WHAT YOU NEED TO DO: How many lines in the records below contain the word "Share"? State only that number.

Saved entries:

═══

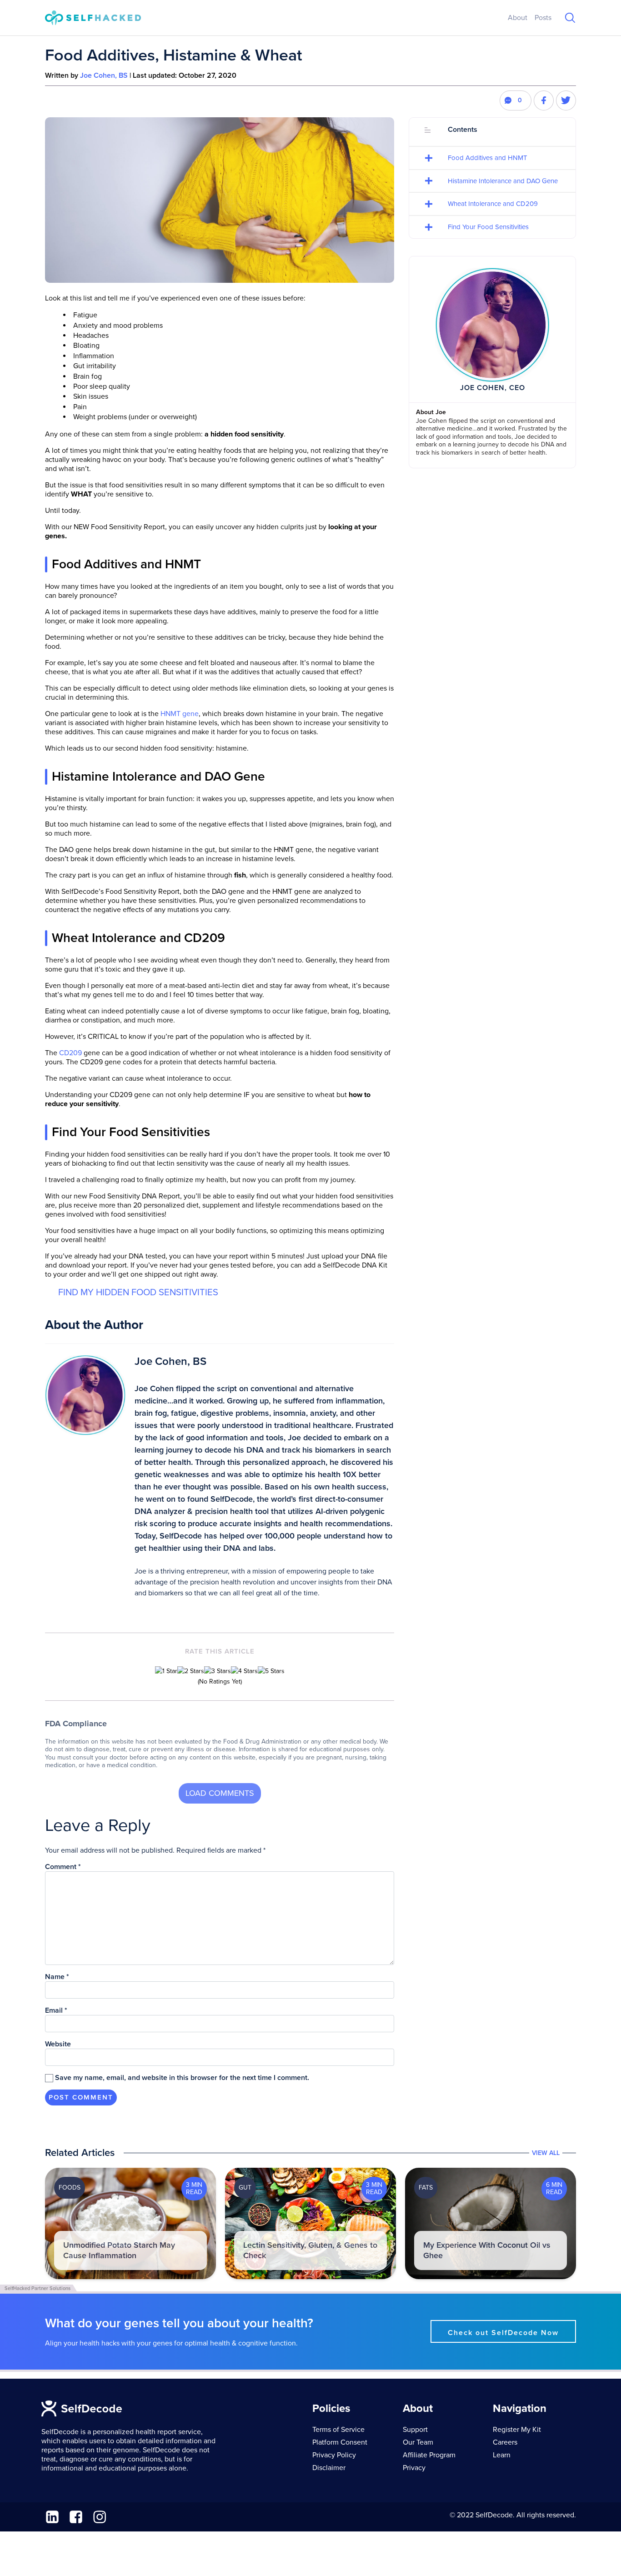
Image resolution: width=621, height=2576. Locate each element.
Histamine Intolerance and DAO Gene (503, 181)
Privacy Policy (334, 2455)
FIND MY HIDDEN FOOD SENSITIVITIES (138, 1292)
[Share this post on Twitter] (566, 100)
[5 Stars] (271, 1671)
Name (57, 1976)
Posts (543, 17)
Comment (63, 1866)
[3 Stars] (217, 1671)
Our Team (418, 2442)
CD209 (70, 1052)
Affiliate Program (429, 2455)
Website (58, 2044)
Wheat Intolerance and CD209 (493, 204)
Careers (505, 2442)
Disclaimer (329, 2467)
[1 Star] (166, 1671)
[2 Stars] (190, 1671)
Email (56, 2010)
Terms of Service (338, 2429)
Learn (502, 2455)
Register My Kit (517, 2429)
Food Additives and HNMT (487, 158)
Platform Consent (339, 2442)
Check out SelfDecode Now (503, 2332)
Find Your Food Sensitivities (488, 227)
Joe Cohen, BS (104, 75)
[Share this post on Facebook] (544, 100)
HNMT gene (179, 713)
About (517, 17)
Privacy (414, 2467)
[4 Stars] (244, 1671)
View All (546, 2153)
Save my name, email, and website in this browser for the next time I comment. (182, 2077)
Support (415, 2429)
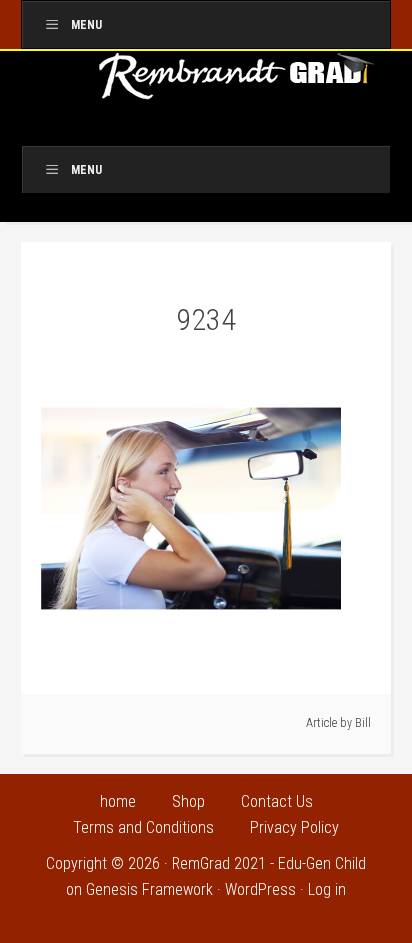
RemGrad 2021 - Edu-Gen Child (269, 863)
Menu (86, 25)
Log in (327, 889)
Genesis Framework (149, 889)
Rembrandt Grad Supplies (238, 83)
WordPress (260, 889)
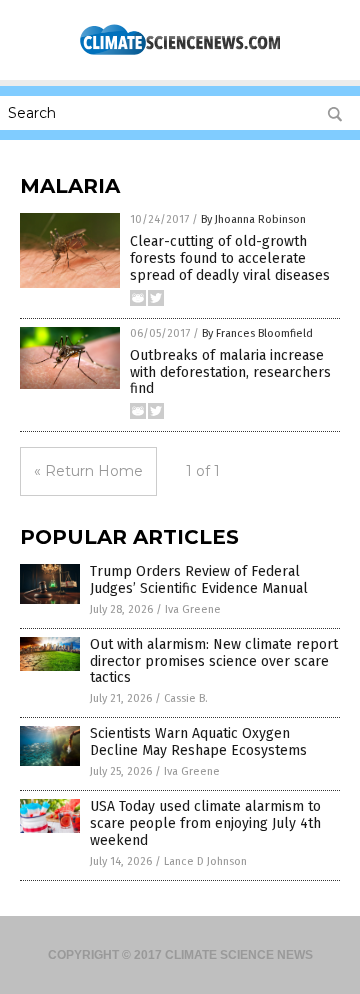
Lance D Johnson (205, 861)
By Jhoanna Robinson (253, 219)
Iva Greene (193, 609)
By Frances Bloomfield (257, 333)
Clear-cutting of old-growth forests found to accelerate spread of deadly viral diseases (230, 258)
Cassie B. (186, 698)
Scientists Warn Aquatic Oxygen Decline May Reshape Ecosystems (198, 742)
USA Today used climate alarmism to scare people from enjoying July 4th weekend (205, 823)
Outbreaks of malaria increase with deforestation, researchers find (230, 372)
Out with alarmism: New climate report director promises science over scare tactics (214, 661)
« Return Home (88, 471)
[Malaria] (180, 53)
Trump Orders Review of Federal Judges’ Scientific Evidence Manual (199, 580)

═══

SOLUTION FOR THIS TASK: 2